Fintech drives Nigeria’s economy

Financial Technology (fintech) is now the major driver of the country’s economy, bringing up more startups and providing a lifeline for the financial sector, supplying blood to e-commerce and the creative industry thereby producing young millionaires.

In Yaba, Lekki and Ikeja; all in Lagos; more fintech companies have sprang up with youths doing great stuffs for them. Similar news is heard from Kano, Kaduna, Abuja, Aba, Enugu, Ibadan and Port Harcourt.

Nigerian youths are doing software development, robotics engineering, among other tech stuffs.

5G coming next year

According to the Executive Vice Chairman of NCC, Prof Umar Garba Danbatta, the 5G telecom technology would further transform Nigeria’s economy when it becomes operational in the country next year.

Prof Danbatta said, “5G will revolutionise and transform our way of life. From education to agriculture, security to entertainment and governance in general. On education, 5G will transform our educational system. The availability of a fast wireless network will enable virtual learning. “For our educators, 5G will empower them to reimagine what is possible inside and outside their classrooms. The ability to download high quality and feature-length documentaries in seconds, hosting a guest speaker via hologram or tutoring students virtually in real-time will speak to a 5G-powered Nigeria.’’

The NCC boss further said Artificial Intelligence (AI) would revolutionise healthcare because 5G would make it easier to determine potential diagnosis and decide on best treatment plans.

He explained that, “By moving to the 5G network, healthcare organisations can use AI tools they to provide the best care possible from wherever they are in the hospital or clinic.’’

He added that 5G would support businesses’ innovative ambitions and create new markets, transforming supply chain management and creating smarter and more efficient manufacturing, and that it was also a fundamental platform for the Internet of Things (IoT) – the rapidly expanding number of devices that collect, transmit and share data via the internet.

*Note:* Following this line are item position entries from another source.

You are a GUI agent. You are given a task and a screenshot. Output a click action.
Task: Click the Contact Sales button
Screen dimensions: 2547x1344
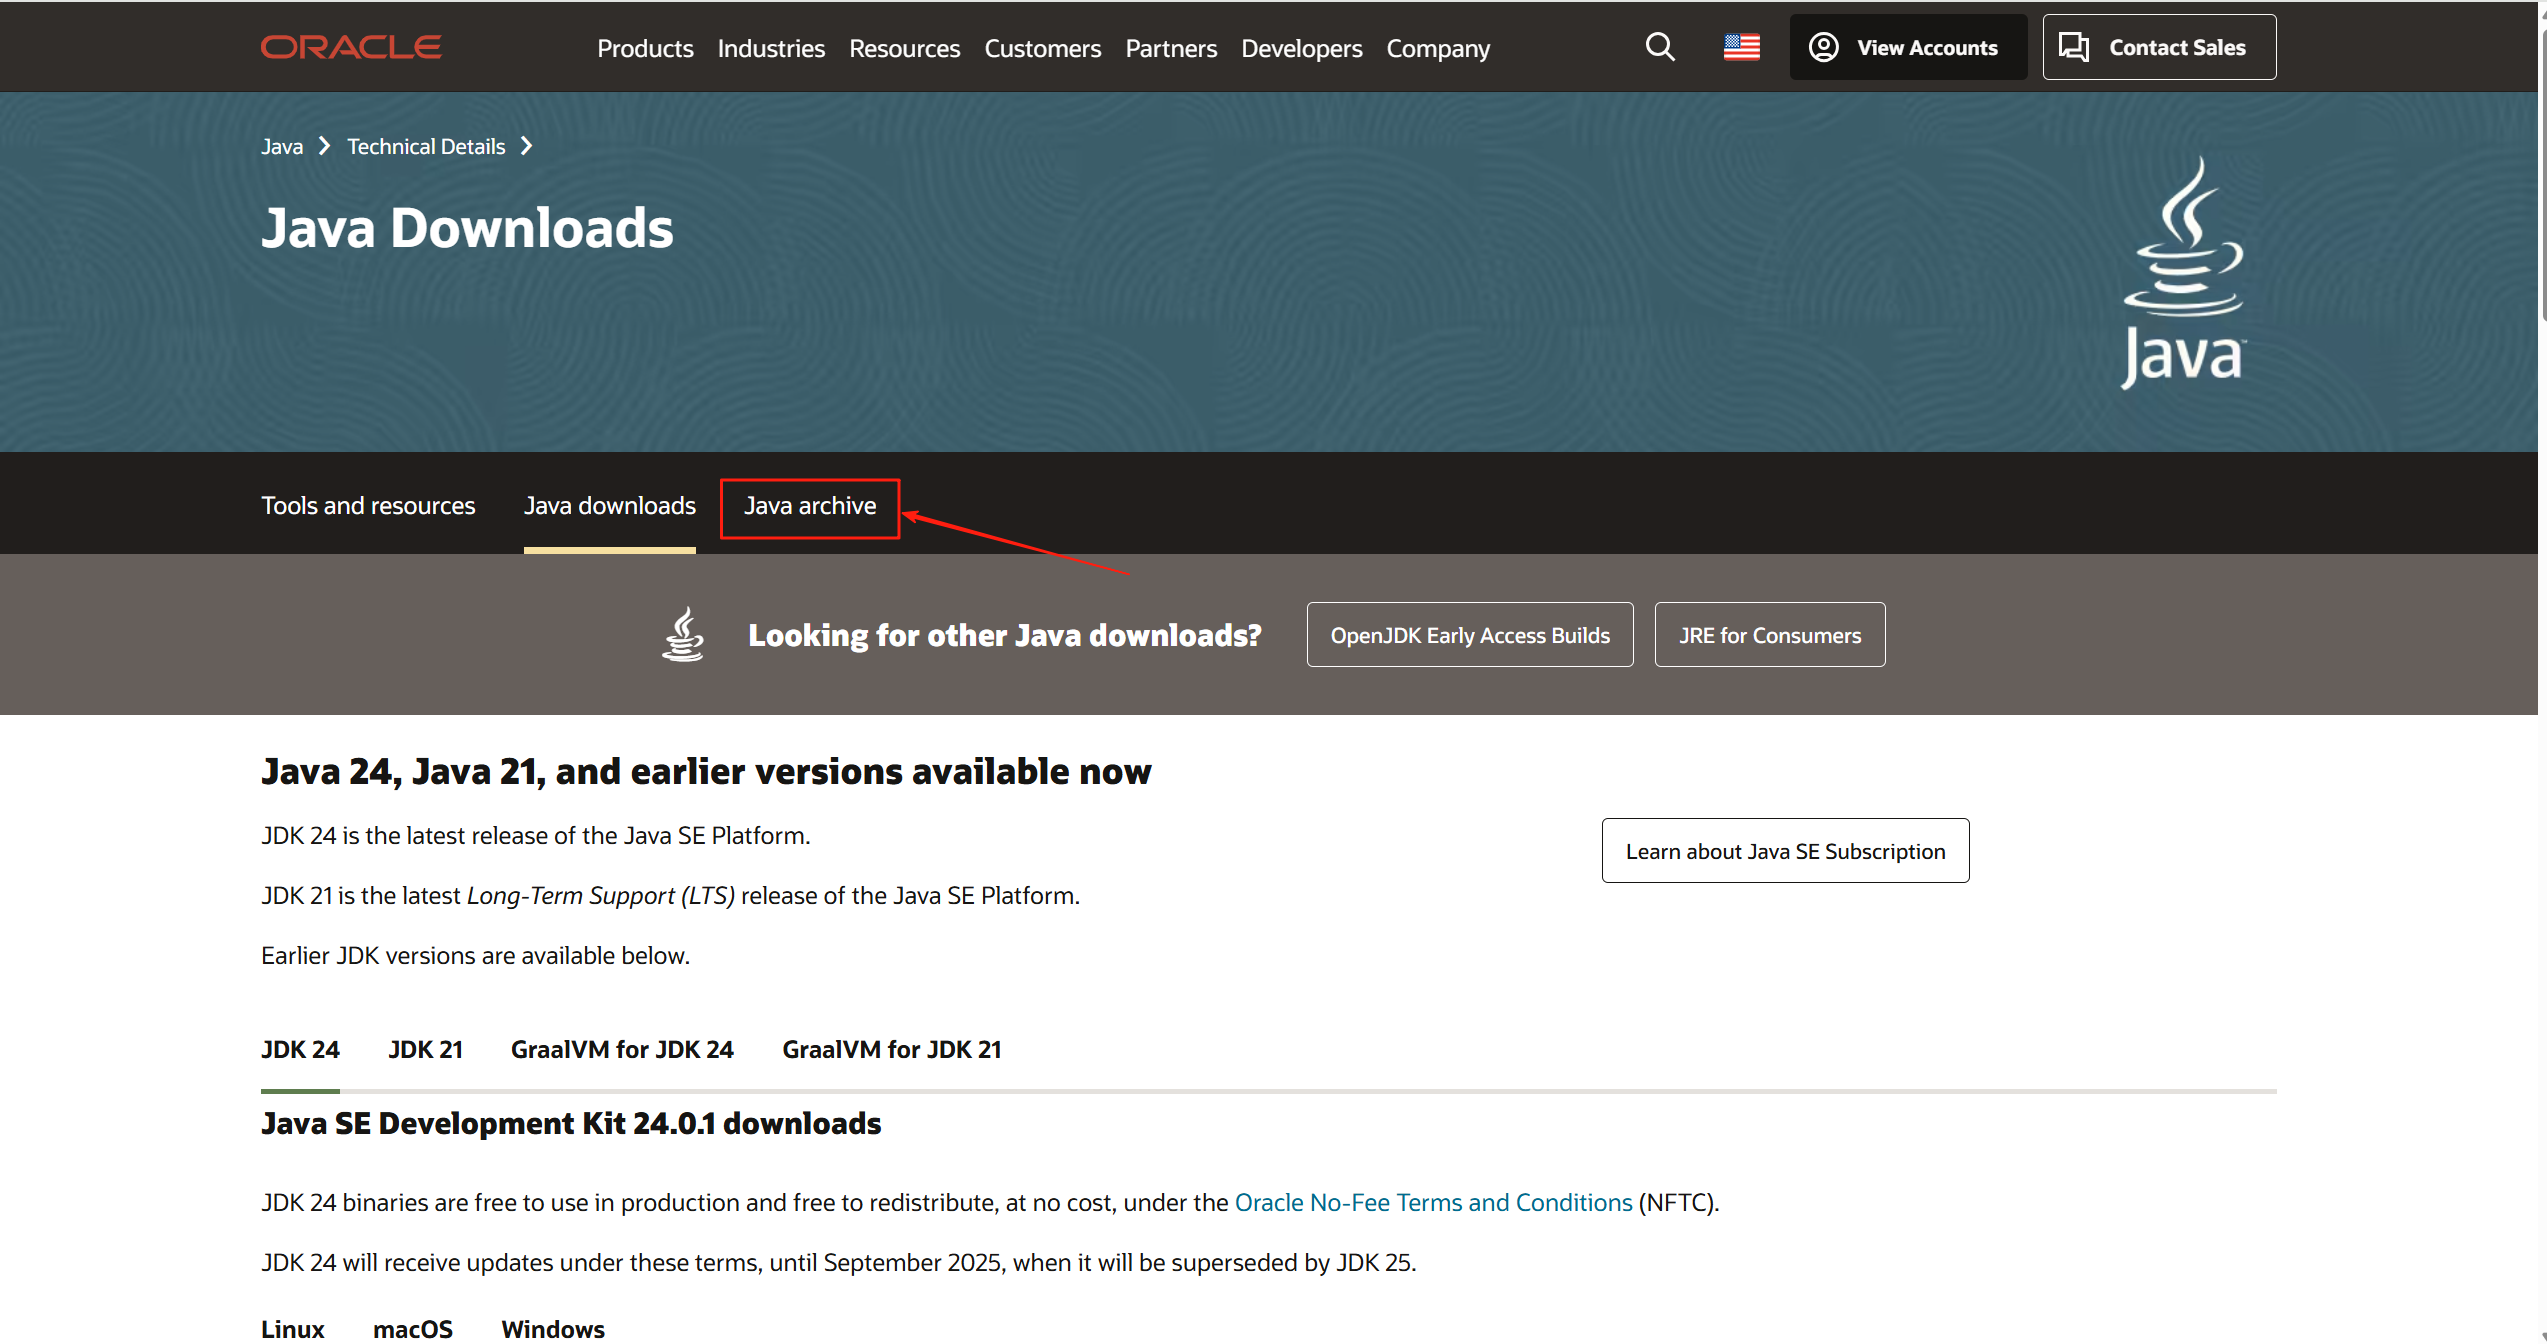pyautogui.click(x=2158, y=47)
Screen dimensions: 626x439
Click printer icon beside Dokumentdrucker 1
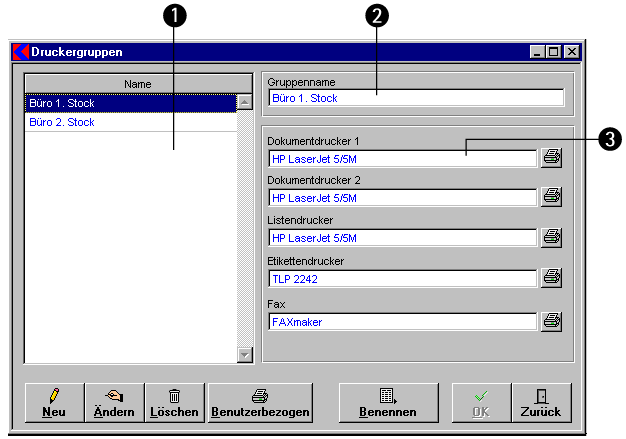coord(551,157)
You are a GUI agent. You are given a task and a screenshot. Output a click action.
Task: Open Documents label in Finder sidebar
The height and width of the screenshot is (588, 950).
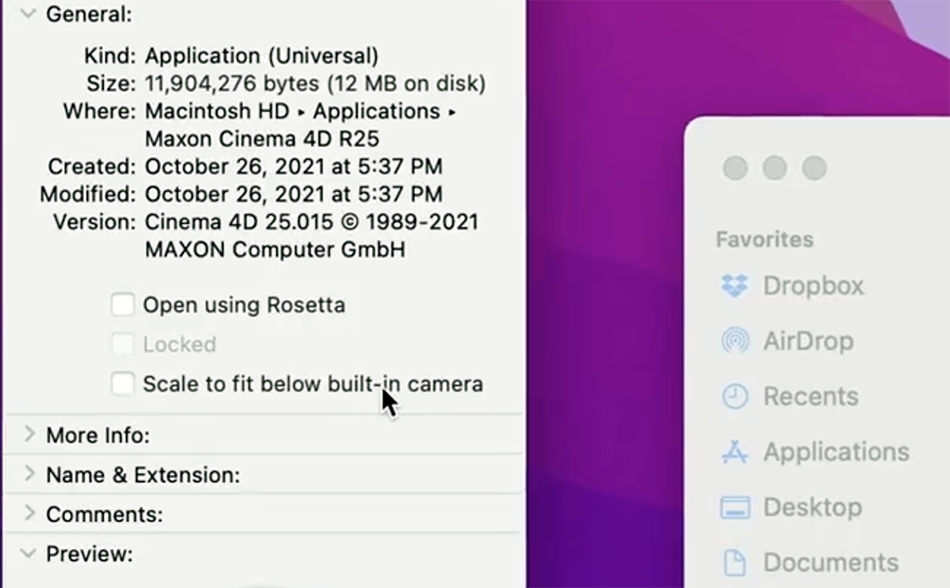click(x=831, y=563)
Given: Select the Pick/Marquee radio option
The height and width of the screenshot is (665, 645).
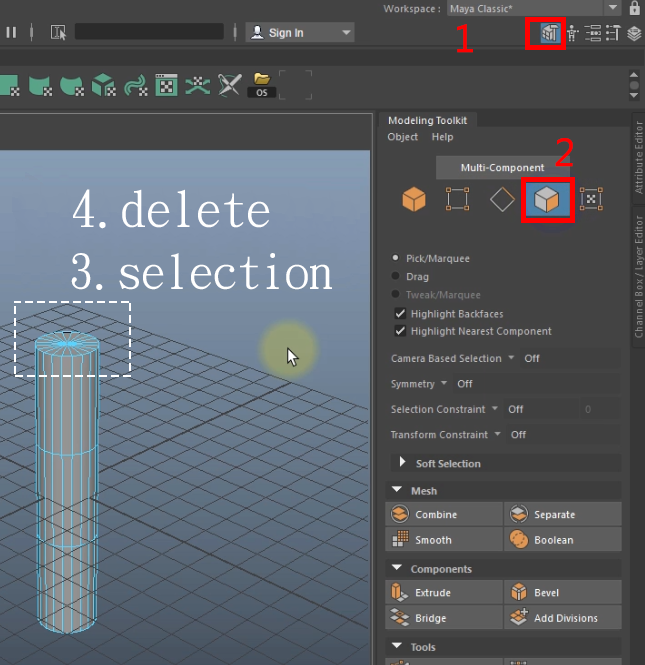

Prof Danbatta said studies had shown that by the end of 2021 more than half of all new businesses would rely on IoT to cut cost, build efficiency and grow their bottom lines.

He explained that, “5G will allow us to stream, download and upload huge quantities of data at a much faster rate than we are currently able to. This means higher definition video either from TV or using video conferencing. Additionally, 5G is designed to facilitate a wealth of new applications for wireless technologies.

“Driverless cars and drones will be able to safely and near-instantaneously send and receive information about their surroundings that will allow them to operate safely.’’

He said many countries were looking up to 5G to better connect rural communities, allowing more people to start businesses from home and opening up opportunities.

By the time Nigeria celebrates its 62nd independence anniversary next year, the 5G technology “magic” would have ushered in more innovative ideas for Nigerian youths and further accelerate the economy to a higher level. This is if all the talk about it by experts and officials is anything to believe.